In fact, now that I think about it, this whole cliche really bores me, even when the victim isn't sitting at the head of the table. The cliche of the One Guy Who the Boss Makes an Example Of. They did it in The Untouchables, too, and in The Legend of Zorro, and in Thunderball, and frankly, I'm sick of it. Can the bad guys just have one secret evil meeting without the main villain killing/injuring a member of his entourage for some reason?

(Actually now that I think about it, The Mask of Zorro had a guy in it asking Don Raphael a lot of idiotic questions without being killed for it, but this may have something to do with the fact the hero was present-- from a screenwriting standpoint anyway, considering he was in disguise.)
Title: Re: Never sit opposite the main bad guy...
Post by: clockworkcanary on February 28, 2007, 10:53:46 AM
Yes!  A lot of villains do this too much.  I guess they just do it to get their evilness "over" with the audience - a "cheap pop" way of making the audience want the villain to loose.

A lot of villains have done this to help establish them as hardasses: Vader chokes out some Imperial fools, Skeletor in Masters of the Universe, some poor lackie in China O Brian (and boy was that a weak villain-bad guy circle), and even the Joker in Batman Beyond: Return of the Joker.   The bad guy in the last piece of Heavy Metal just likes to choke his underlings as he gives them orders, but I don't think he took any of his lackies out (they established him as a hard ass with him whipping the terakian not to mention his line, "death...DEATH TO ALL WHO OPPOSE US!").
Title: Re: Never sit opposite the main bad guy...
Post by: Flangepart on February 28, 2007, 11:15:19 AM
And...how does a villian keep from being shived in the back, with that kind of behavior?

I understand Saddam Whossane? was always testing his guards. He had his most trusted aids...and how did he choose such guys, btw?...by haveing them grabbed by guys pretending to be anti-Saddam rebels.
If the guard went over to them, he was killed. Good way to pick the best in the worst,admittedly.
Still...how do such man find guards who won't off them if the time seems right? Look at Michael Corleone...
Title: Re: Never sit opposite the main bad guy...
Post by: Doc Daneeka on February 28, 2007, 03:55:56 PM
The guy in thunderball was not sitting opposite Blofeld

(http://www.moviedeaths.com/images/grabs/thunderball-agent_9-3.jpg)

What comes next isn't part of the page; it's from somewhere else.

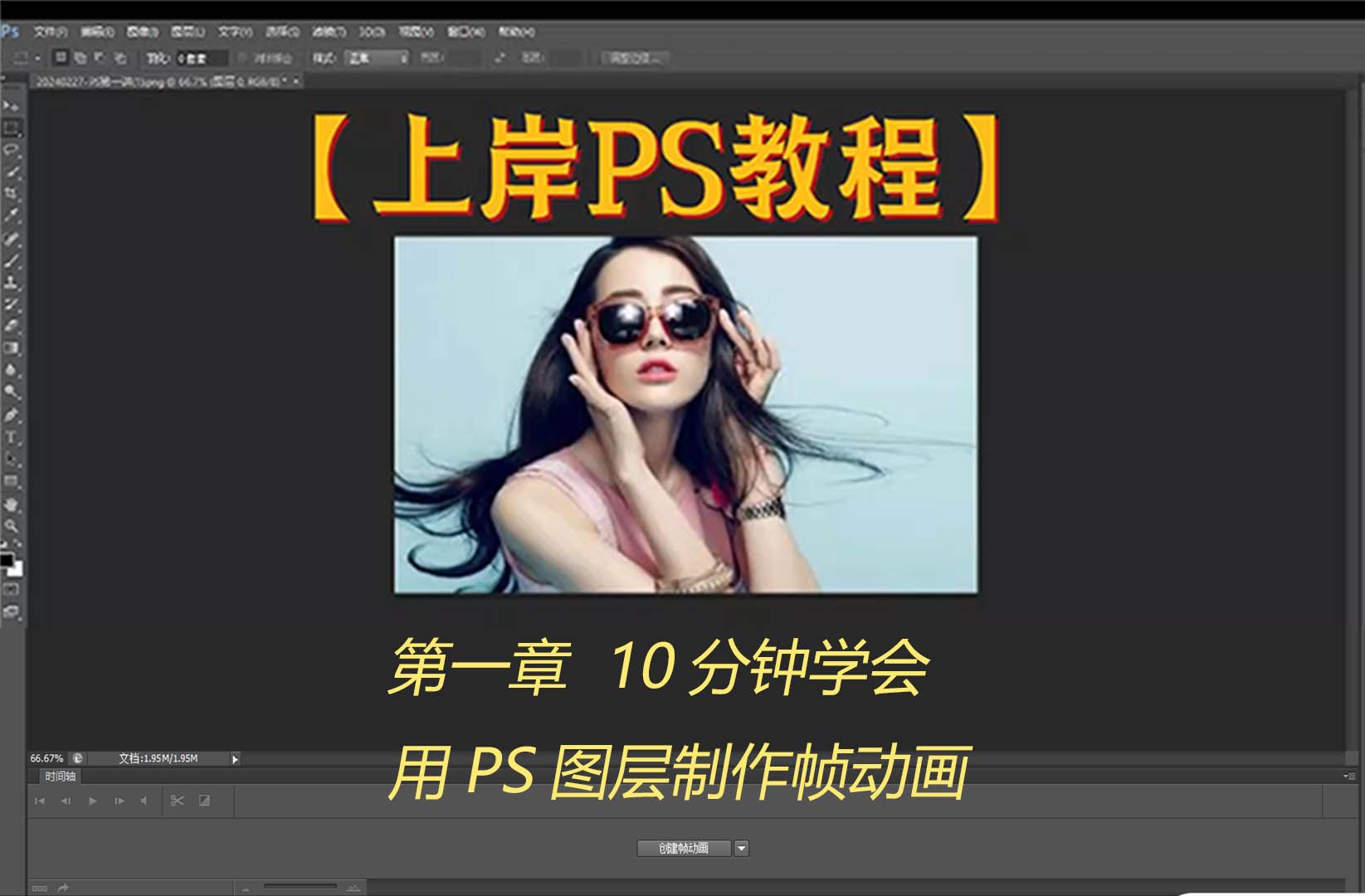1365x896 pixels.
Task: Choose the Crop tool
Action: (x=11, y=192)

Is this a debate about betrayal or seat position?
Title: Re: Never sit opposite the main bad guy...
Post by: daveblackeye15 on February 28, 2007, 10:34:20 PM
Wasn't there something like this in The Phantom? The villain was rather creative with his killing methods too.
Title: Re: Never sit opposite the main bad guy...
Post by: Jim H on February 28, 2007, 10:36:04 PM
It wouldn't work well in real life.  It made more sense in Thunderball, since the guy was actually a traitor.  A lot of villains kill off their own people seemingly at random, which in real life would work out VERY POORLY for the villain in the long run.


***BANLIEU 13 SPOILERS***





One of the things I like about this film...  The main villain repeatedly kills his own men to "motivate" them, essentially.  Towards the end, all of his men get fed up and blow him away. 

I said, outloud "GOOD!".




**END**
Title: Re: Never sit opposite the main bad guy...
Post by: The Burgomaster on February 28, 2007, 11:01:59 PM
A similar cliche is when the villain is standing beside one of his henchmen after they have just captured the hero.  The villain points a gun at the hero and says something like, "Now I will show you the price of failure, Mr. Bond."  Then, he turns away from the hero, points the gun at his henchman, and pulls the trigger.  Finally, the villain faces the hero again and says something like, "Karl was becoming very undependable," as the camera zooms in on the dead henchman who has a bullet hole in his forehead.
Title: Re: Never sit opposite the main bad guy...
Post by: Kooshmeister on March 01, 2007, 12:31:50 AM
Quote from: Mr. Briggs Inc. on February 28, 2007, 03:55:56 PM

Is this a debate about betrayal or seat position?

Both, really, the former moreso than the latter despite the thread title.